Les espaces à défricher
11On peut admettre, avec Adam1, qu’il y a dans les discours des « séquences » relevant de genres discursifs différents qui s’imbriquent : le narratif, le descriptif, l’explicatif, l’argumentatif, le dialogal.
12Le genre narratif a été, en France, le plus étudié pour la lsf. Il a même sans doute constitué le prototype des structures de la langue pour les chercheurs se réclamant de l’école « sémio-linguistique2 ». Il apparaît que ce genre est celui qui abolit le plus les frontières entre « mime » et « langue », spécialisant linguistiquement des procédés gestuels que l’on peut retrouver dans le mime. Il n’est pour nous qu’une forme linguistique propre à l’instance de récit, mais ne représente pas le tout de la linguistique de la langue signée, comme cet ouvrage a tenté de le démontrer. Par ailleurs, les structures liées à ce genre ne sont pas, de notre point de vue, à privilégier nécessairement : on les retrouve dans toutes les formes phrastiques que nous avons analysées. Néanmoins, comme elles relèvent de l’instance de récit, elles permettent sans doute de mieux comprendre les mécanismes iconiques qui structurent la lsf.

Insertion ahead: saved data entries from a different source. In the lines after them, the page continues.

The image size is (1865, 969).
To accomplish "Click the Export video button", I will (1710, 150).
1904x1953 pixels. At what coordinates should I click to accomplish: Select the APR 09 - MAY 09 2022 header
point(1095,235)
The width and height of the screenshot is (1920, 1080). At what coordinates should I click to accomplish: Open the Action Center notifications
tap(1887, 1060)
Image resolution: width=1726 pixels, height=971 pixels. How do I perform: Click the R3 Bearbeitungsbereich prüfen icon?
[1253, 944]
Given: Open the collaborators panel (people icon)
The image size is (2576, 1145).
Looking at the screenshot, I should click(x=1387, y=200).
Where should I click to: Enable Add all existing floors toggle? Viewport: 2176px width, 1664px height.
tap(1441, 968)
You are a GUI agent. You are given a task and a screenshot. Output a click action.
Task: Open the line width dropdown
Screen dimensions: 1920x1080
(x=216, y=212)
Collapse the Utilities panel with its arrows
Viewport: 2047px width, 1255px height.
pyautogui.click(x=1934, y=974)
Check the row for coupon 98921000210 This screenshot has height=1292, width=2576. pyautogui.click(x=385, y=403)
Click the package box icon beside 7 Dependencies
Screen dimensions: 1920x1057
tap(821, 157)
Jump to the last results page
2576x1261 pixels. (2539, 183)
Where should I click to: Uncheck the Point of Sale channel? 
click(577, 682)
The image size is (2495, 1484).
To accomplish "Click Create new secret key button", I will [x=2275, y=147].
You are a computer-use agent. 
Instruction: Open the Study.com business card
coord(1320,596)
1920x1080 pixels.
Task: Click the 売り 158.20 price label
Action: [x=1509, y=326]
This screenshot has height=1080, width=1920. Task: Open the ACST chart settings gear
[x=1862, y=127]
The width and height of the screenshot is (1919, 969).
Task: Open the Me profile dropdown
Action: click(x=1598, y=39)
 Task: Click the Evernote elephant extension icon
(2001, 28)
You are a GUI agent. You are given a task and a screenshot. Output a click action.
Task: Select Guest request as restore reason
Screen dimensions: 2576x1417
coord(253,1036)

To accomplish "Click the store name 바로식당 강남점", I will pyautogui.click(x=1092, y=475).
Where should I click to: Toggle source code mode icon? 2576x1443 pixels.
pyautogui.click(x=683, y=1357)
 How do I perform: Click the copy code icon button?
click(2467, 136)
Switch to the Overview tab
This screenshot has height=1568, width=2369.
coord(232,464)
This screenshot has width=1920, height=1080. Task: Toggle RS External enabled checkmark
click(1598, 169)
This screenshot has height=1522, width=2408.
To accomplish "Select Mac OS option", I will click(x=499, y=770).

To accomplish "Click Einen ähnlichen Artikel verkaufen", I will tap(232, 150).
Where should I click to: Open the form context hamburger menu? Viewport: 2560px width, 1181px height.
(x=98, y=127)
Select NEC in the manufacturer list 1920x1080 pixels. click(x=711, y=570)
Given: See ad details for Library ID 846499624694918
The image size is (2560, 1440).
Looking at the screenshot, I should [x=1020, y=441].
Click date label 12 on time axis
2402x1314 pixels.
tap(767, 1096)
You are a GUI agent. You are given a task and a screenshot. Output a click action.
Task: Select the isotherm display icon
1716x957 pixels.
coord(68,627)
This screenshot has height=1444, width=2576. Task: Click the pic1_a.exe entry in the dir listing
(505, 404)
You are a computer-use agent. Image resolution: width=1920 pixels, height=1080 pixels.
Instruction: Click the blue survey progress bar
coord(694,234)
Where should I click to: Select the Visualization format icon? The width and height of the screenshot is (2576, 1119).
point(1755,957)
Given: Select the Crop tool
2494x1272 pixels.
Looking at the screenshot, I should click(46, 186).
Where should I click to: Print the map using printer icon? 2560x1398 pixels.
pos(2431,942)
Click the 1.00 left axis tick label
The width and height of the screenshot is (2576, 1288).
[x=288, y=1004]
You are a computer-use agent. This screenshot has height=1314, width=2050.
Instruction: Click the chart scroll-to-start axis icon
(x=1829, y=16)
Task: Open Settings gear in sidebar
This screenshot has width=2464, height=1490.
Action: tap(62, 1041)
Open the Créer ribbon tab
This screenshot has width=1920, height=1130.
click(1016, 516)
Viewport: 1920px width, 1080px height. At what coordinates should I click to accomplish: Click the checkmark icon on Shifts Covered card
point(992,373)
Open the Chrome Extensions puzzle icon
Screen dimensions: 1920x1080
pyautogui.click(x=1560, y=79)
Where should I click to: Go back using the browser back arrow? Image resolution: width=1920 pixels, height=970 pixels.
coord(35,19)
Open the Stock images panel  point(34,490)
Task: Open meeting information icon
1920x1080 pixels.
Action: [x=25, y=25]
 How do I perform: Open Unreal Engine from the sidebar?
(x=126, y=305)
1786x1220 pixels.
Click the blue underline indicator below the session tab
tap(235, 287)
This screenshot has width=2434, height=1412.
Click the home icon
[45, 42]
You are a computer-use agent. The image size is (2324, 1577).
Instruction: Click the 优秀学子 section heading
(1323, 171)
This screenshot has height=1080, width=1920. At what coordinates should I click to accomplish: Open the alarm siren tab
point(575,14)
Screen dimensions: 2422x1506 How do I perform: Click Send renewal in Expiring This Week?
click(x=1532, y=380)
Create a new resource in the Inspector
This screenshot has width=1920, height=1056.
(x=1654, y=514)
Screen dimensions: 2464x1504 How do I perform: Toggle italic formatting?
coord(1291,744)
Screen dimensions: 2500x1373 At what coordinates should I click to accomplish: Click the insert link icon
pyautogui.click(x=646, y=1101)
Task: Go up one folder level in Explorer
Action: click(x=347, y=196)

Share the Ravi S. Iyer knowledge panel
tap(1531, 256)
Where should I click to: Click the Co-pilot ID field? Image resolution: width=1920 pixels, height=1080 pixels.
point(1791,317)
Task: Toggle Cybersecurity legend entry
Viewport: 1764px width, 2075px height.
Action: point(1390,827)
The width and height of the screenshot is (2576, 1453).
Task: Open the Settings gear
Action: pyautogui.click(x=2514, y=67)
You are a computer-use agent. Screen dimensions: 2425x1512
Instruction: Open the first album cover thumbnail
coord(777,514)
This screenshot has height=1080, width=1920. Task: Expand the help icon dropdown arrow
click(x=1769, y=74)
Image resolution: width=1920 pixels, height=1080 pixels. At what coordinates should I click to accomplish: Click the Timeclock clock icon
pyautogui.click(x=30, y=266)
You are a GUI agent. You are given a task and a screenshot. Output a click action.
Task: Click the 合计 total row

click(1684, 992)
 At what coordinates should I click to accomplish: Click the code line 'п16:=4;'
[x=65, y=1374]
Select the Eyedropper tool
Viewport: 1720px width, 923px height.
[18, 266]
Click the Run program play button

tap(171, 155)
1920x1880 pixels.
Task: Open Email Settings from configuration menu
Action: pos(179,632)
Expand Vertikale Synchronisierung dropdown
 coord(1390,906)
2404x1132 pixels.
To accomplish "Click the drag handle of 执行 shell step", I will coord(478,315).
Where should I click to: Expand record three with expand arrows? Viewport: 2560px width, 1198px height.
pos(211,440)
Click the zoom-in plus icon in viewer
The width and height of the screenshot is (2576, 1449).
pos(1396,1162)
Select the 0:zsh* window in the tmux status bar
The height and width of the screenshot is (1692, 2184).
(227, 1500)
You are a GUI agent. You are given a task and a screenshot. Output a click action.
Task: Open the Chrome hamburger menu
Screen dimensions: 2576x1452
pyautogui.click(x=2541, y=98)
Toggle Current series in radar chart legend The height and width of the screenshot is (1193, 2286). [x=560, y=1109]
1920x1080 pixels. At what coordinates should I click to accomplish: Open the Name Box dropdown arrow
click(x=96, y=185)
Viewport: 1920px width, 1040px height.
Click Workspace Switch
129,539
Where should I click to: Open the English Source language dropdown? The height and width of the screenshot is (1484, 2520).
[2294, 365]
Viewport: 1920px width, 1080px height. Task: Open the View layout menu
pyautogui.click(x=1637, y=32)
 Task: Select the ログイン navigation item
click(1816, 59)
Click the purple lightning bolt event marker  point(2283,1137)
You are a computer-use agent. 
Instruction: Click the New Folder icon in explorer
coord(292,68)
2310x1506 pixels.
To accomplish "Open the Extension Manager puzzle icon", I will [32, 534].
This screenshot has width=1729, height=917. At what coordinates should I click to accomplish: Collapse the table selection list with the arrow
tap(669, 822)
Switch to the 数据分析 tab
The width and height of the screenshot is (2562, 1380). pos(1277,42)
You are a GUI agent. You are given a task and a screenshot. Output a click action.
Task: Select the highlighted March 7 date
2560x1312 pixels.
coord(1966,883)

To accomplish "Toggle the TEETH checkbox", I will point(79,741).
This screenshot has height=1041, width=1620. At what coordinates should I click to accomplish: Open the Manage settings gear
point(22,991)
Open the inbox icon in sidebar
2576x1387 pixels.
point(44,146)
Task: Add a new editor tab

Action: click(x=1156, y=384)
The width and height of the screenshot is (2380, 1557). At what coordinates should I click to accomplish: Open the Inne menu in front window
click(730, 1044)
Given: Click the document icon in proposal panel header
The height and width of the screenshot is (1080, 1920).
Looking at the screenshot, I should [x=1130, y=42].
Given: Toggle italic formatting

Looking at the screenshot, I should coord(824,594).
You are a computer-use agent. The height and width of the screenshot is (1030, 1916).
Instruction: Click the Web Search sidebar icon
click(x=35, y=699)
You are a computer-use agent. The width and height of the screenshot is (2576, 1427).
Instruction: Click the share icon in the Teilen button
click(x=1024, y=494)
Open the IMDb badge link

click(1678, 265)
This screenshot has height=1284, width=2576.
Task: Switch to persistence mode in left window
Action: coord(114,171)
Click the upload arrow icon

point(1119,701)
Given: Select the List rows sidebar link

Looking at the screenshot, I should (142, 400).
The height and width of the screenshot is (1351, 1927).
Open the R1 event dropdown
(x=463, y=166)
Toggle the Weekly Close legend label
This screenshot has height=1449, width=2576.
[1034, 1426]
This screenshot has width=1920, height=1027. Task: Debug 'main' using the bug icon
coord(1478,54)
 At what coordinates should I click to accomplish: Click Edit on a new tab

13Nous avons nous-même exploré ce genre et construit – avec Gilles Bras et Annie Risler – une grille de description que nous avons proposée dans plusieurs publications3. Nous ne l’avons pas utilisée pour la description des exemples donnés dans cet ouvrage, car elle nous paraissait trop segmentée et peu lisible pour des exemples relevant de simples phrases. Ce type de grilles de description – dites « en portée » – se retrouve, avec des variantes qui correspondent aux différentes variables observées par les chercheurs, chez Sallandre et Bouvet notamment4.
14Les autres genres ont été beaucoup moins explorés. S’ils ont fait l’objet de quelques observations5, ils mériteront d’être regardés de plus près, d’autant que de nombreux corpus permettent aujourd’hui de les mettre en évidence6.
15Concernant le genre descriptif, on peut supposer que les stf seront très utilisés, comme on a pu en donner quelques exemples. On peut aussi penser, comme nous avons pu l’observer dans nos corpus que, lorsqu’il s’agit de descriptions topologiques, l’espace de signation se couvrira de points et de lignes permettant d’expliciter que l’on se « promène » entre différents lieux [pté-là] [trajectoire] [pté-là] [trajectoire] [pté-là] [trajectoire], etc. Il s’agirait alors du tracé d’une « cosmographie » invitée dans l’espace terrestre, représenté dans l’espace de la lsf.
16Les genres argumentatifs et explicatifs, selon nos observations liées aux segments de ce type que nous avons pu extraire de nos corpus, seraient caractérisés par des mouvements du buste et des spatialisations propositionnelles, comme nous l’avons vu dans notre dernier chapitre.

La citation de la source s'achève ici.